Dans ce contexte, la Commission considère que le taux de rotation du personnel à prendre en considération dans les hypothèses démographiques utilisées pour l’évaluation des indemnités de fin de carrière doit être déterminé en ne tenant compte que des prévisions de démission, à l’exclusion de toute autre hypothèse de départ.
- Détermination du taux de rotation du personnel selon les IFRS
Le raisonnement développé selon les normes IFRS pour répondre à la question soulevée est sensiblement identique à celui décrit ci-dessus selon les règles comptables françaises.
Les licenciements étant sous le contrôle de l’entreprise, ils ne peuvent être provisionnés qu’à la date d’annonce des licenciements conformément aux conditions imposées par IAS 19 (paragraphes 165-167).

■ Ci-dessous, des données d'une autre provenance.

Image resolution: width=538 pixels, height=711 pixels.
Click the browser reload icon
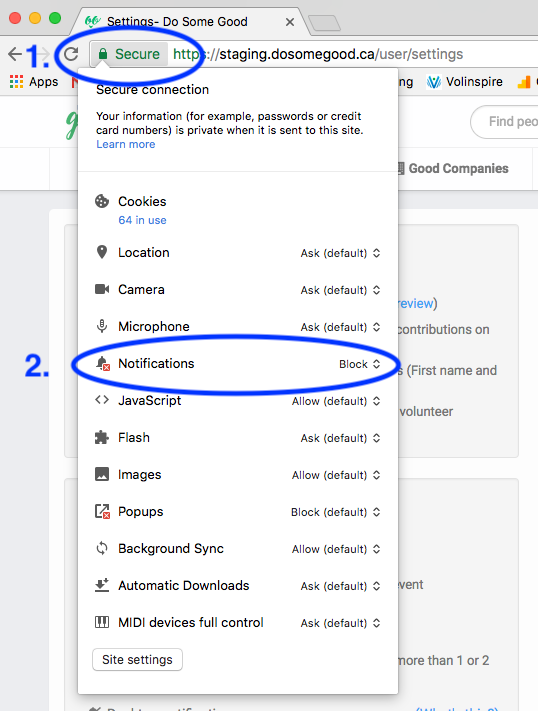tap(71, 54)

En conséquence, tenir compte des futurs licenciements dans le calcul du taux de rotation retenu pour l’évaluation de l’engagement de retraite aboutirait à sous-évaluer les provisions reconnues au bilan au titre des indemnités de départ à la retraite.
Au regard d’IAS 19, quelle que soit la cause de départ du salarié, hormis le cas d’une démission, qu’il s’agisse d’un départ en retraite ou d’un licenciement, la société est tenue de verser une indemnité minimum, de manière certaine. Seule la date du versement est incertaine.
La norme IAS 19 (paragraphe 164) impose de provisionner les indemnités dont le paiement est certain en tant qu’avantage postérieur à l’emploi et non en tant qu’indemnité de rupture du contrat de travail.